Save space with bit arrays

“Big data” is an overused term, but when you’re actually working with big data, every bit can count. Shaving several bits from data structure used billions of times can save a lot of space. A few months ago I was working on a job distribution system; it would send millions of jobs out every day. We wanted to capture every decision made by the system, so that a user could later query the system to understand why a job had or hadn’t been sent to a partner.

The problem was that the system was making billions of decisions a day, so we needed a way to pack those decisions as efficiently as possible. A colleague of mine had the bright idea to use a bit array, and it worked very well - we were able to compress the data by a factor of 18 or more. If you’re not familiar with bit arrays, or a little rusty on the code, keep reading and I’ll show you how to use them with Perl.

Bit array basics

Bit arrays are a way of storing multiple booleans in single number. Consider the number 0 as a byte/octet represented as bits:

00000000

Instead of treating it like a number, using bitwise operators we can treat each bit as a separate column. As this is an 8 bit number, we can store up to 8 booleans in it:

0|0|0|0|0|0|0|0

To store a boolean in the first bit of the array, we can use bitwise or equals (|=). Here’s how that looks in C pseudocode:

short bit_array = 0;
bit_array |= 1 << 6;

Let’s take this one step at a time. First I initialize an 8 bit integer called bit_array. Next, I create a binary number with the bit set that I wish to set in bit_array. I do this with the left bitshift code 1 << 6. This means, “shift the bits in the number on the left, 6 places to the left”, which does this:

00000001 << 6;
01000000

This is called a bitmask. Next I use or equals to update bit_array with the bitmask 01000000. Bitwise or (|) works by setting any bit to 1 in its left operand that is set to 1 in its right operand. Adding a equals sign on the end simply assigns the resulting value to bit_array.

Excerpted records:
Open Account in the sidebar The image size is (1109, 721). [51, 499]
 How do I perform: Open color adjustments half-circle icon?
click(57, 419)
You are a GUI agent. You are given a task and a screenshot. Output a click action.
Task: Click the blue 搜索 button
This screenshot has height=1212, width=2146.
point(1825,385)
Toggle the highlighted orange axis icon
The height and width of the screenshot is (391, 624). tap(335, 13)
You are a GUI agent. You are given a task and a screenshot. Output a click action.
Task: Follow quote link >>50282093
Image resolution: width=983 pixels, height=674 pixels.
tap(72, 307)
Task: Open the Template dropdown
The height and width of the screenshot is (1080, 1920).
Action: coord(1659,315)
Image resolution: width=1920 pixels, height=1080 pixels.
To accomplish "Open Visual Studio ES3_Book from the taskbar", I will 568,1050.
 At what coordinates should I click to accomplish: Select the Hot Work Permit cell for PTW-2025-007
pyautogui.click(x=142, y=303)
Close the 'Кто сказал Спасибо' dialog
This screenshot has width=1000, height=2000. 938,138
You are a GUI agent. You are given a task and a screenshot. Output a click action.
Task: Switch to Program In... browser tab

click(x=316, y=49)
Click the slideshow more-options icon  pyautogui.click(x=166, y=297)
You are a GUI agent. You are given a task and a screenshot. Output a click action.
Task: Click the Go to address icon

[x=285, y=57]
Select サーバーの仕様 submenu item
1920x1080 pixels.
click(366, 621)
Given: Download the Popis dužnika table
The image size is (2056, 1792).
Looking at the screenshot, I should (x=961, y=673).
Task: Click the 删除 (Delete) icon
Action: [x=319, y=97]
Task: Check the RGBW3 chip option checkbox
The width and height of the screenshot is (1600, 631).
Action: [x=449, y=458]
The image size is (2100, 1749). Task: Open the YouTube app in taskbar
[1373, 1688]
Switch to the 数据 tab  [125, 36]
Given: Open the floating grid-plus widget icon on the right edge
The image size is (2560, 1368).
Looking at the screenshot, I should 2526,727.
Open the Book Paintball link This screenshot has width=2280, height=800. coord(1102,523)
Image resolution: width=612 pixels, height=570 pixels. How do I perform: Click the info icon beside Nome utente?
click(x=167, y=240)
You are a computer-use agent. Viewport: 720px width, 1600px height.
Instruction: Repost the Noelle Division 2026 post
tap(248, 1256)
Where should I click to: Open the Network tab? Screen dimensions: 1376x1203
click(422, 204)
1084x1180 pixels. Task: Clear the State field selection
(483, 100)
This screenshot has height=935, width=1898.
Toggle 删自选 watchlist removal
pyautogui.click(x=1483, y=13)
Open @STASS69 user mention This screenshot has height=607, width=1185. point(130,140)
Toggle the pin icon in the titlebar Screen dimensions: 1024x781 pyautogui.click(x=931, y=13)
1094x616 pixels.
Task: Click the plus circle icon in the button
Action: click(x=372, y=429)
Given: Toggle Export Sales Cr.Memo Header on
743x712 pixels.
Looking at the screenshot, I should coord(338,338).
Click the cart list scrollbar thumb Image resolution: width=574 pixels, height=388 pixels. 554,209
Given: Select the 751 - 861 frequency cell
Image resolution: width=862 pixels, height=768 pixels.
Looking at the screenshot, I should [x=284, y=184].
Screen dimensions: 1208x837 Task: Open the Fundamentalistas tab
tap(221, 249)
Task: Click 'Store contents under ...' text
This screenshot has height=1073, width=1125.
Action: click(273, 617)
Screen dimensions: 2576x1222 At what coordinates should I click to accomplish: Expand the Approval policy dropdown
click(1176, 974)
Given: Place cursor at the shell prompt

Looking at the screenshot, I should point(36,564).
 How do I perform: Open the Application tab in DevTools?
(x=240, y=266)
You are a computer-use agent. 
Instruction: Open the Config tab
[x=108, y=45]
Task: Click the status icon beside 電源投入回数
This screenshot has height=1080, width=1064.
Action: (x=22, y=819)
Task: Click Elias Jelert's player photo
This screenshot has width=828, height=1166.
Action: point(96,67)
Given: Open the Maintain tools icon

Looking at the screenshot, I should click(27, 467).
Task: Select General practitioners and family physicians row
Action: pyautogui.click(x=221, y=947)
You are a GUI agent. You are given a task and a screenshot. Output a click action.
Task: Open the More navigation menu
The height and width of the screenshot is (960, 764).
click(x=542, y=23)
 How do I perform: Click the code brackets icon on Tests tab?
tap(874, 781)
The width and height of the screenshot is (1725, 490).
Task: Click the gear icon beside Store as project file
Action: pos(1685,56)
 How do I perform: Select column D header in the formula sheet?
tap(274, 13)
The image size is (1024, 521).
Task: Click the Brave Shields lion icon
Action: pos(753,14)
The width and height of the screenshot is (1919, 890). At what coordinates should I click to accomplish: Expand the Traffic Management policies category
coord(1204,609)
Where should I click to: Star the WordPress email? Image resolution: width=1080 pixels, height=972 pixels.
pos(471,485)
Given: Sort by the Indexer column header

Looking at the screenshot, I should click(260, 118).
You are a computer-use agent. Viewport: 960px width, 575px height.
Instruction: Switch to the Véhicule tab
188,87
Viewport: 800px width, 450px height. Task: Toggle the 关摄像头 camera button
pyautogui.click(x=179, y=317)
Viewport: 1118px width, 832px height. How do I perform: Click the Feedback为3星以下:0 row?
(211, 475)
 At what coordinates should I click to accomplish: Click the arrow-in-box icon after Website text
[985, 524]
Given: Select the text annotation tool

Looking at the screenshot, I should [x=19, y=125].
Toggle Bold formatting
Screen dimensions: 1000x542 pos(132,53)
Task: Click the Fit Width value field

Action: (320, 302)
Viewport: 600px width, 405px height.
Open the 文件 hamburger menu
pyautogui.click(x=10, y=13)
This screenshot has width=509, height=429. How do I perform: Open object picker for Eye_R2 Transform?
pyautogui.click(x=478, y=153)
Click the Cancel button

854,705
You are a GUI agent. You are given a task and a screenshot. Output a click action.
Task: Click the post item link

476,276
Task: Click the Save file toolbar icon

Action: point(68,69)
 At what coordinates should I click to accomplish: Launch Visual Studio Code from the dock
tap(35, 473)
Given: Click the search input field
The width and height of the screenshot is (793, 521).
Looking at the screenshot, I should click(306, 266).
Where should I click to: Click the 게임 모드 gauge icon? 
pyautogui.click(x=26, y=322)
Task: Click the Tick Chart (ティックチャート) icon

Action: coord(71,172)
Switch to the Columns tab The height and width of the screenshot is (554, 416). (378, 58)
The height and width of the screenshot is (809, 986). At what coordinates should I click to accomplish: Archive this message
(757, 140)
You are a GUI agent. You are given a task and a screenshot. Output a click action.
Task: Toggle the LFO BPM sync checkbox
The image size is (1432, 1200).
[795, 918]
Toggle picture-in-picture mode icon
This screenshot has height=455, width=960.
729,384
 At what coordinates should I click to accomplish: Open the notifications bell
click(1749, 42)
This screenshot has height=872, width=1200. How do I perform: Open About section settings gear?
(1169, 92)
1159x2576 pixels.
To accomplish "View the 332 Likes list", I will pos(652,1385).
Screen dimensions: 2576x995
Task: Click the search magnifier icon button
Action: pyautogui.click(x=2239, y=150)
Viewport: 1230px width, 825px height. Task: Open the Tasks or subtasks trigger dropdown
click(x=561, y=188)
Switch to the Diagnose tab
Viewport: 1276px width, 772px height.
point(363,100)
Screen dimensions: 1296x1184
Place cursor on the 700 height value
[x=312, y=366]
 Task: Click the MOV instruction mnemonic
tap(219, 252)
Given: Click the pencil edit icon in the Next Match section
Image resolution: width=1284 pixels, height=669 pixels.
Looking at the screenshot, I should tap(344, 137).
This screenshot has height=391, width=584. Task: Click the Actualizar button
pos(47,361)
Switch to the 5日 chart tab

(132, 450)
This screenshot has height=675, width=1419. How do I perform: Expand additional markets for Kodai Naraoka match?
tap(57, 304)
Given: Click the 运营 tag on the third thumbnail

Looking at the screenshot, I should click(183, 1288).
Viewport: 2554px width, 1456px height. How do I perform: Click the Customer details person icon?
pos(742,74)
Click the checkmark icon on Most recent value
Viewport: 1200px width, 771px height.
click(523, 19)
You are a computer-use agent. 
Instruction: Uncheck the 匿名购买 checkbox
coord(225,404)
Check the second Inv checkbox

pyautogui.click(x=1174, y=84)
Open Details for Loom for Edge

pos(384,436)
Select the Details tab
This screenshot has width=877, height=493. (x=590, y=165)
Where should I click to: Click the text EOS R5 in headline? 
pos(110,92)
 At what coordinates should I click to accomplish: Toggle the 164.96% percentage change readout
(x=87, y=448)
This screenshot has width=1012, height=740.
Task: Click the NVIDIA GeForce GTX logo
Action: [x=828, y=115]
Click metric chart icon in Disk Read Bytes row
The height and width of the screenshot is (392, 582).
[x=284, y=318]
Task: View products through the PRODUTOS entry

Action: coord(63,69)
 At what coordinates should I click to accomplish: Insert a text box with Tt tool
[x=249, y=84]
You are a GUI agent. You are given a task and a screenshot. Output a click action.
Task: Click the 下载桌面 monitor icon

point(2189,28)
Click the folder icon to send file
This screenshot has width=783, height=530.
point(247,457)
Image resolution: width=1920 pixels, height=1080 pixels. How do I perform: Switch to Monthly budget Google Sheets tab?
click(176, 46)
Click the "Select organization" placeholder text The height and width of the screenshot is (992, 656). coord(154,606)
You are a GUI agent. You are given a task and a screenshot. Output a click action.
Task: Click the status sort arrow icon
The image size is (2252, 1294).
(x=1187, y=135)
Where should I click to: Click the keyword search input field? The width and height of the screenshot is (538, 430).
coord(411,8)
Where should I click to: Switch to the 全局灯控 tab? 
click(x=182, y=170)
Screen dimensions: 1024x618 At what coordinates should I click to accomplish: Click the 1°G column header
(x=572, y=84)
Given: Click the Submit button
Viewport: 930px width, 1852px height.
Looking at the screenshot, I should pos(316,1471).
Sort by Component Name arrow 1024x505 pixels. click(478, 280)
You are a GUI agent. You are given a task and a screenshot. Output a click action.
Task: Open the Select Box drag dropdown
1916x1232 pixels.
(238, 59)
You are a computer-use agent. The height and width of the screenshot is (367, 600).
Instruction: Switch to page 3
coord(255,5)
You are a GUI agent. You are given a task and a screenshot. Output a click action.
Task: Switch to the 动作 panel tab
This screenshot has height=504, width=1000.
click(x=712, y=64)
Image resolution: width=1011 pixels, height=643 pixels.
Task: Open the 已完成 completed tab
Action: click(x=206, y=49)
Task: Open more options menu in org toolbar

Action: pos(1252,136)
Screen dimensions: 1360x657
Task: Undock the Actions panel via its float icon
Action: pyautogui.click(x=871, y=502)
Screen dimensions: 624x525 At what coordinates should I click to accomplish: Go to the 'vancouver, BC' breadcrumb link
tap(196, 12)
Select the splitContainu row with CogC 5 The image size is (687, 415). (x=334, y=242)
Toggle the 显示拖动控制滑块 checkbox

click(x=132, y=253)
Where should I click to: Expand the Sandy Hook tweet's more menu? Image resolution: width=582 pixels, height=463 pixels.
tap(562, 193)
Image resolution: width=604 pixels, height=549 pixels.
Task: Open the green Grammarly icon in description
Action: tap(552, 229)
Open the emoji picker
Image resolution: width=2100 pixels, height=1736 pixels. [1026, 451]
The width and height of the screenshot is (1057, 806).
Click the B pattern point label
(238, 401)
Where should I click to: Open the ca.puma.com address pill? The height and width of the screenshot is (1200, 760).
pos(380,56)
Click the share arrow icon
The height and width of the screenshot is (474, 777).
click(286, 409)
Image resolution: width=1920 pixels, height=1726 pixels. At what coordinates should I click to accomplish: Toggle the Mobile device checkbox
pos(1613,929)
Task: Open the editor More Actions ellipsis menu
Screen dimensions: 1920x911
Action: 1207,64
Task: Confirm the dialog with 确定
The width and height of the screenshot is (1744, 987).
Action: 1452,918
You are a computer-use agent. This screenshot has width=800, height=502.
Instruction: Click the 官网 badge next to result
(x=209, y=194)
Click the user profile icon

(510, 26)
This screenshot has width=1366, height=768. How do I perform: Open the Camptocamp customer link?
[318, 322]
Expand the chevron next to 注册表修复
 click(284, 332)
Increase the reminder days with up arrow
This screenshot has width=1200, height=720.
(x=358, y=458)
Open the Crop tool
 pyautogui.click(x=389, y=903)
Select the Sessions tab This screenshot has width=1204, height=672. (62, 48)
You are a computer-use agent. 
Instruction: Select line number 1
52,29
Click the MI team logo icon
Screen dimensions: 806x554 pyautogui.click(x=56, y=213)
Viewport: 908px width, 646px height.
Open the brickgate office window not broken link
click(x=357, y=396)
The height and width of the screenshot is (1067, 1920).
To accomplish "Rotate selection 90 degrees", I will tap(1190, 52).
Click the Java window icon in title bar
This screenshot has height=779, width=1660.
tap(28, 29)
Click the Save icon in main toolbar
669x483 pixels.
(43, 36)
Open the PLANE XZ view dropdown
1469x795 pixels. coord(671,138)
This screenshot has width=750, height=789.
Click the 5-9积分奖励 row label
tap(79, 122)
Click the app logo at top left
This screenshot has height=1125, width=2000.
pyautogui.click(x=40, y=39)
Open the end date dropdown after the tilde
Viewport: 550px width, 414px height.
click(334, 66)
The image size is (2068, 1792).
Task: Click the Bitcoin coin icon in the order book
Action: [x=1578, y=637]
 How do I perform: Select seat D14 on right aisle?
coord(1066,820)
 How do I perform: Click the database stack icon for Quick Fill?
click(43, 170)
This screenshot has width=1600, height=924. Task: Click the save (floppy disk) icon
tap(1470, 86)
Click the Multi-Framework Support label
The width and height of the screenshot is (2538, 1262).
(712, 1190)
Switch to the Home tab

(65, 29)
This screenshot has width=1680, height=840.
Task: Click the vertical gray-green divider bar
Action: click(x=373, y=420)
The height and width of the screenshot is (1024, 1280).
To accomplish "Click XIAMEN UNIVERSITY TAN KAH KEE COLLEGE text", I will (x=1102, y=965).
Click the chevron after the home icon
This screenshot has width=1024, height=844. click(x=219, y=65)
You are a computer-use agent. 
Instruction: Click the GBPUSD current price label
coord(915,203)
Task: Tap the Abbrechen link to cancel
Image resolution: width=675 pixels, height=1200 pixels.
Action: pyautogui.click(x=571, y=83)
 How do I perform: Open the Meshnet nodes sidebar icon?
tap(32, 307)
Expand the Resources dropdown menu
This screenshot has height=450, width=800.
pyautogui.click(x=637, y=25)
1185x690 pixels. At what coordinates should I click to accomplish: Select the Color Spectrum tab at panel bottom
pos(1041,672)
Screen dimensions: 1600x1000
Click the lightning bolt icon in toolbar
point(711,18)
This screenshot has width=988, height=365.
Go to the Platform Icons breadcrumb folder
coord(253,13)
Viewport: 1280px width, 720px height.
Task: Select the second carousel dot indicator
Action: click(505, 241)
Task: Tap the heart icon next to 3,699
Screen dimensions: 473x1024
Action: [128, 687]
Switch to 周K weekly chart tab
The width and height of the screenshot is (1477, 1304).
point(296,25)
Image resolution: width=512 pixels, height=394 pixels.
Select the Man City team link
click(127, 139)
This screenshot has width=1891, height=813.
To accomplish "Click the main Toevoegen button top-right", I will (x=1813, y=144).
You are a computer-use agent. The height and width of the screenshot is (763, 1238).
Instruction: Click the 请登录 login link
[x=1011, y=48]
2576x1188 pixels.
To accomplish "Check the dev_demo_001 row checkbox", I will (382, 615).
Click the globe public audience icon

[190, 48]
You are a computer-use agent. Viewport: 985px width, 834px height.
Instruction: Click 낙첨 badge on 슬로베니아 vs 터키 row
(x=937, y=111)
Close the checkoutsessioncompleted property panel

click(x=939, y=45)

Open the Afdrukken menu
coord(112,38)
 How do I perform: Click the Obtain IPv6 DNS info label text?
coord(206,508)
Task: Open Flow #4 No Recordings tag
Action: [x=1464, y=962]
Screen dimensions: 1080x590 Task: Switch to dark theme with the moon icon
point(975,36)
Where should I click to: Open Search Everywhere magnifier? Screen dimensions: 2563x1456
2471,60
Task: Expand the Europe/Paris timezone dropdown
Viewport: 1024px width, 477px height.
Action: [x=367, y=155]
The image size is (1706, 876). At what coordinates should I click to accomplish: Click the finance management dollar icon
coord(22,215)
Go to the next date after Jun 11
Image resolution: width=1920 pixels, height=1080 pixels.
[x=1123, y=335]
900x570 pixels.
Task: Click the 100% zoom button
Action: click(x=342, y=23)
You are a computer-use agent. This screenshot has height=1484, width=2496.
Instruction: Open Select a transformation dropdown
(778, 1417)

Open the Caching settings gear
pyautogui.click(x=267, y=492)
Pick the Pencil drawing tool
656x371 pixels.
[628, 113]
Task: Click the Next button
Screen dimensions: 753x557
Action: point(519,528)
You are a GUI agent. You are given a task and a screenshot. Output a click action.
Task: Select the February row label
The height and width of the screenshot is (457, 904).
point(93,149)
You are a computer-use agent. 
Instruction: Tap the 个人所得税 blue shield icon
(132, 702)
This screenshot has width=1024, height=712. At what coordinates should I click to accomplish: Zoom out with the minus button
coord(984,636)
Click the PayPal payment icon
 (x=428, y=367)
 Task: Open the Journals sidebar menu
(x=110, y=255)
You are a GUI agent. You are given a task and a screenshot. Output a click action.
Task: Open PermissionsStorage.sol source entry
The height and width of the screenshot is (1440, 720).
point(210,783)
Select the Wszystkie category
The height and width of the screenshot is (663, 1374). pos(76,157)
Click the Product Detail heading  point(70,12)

Aim of the exercise: Please extend the article on saving space with bit arrays, picking up right after its final sentence.

Result:
If we wanted to store a boolean in the fourth bit, we’d do this:

bit_array |= 1 << 3;

So now the bit_array looks like this:

01001000

To test if a particular bit is set, I can use bitwise and (&):

if (bit_array & (1 << 6)) {
  /* the seventh column is true */
}

Bitwise and returns a number with every bit set to 0 in its left operand which is 0 in its right operand. So the code 1 << 6 bitshifts a number that only has one particular bit set to 1 (01000000). This is the bitmask. If the bit array has that bit set to 1, it will return non-zero (true), else it returns zero (false).

Bit arrays in Perl

I’m going to use a contrived example to show how bit arrays work in Perl. Imagine we’re working on an ordering system at a pizza restaurant. We need to store all the toppings required for the pizza. In Perl we store numbers in scalars, which are usually 32 or 64 bits long; that’s a lot of toppings we can pack into a single number!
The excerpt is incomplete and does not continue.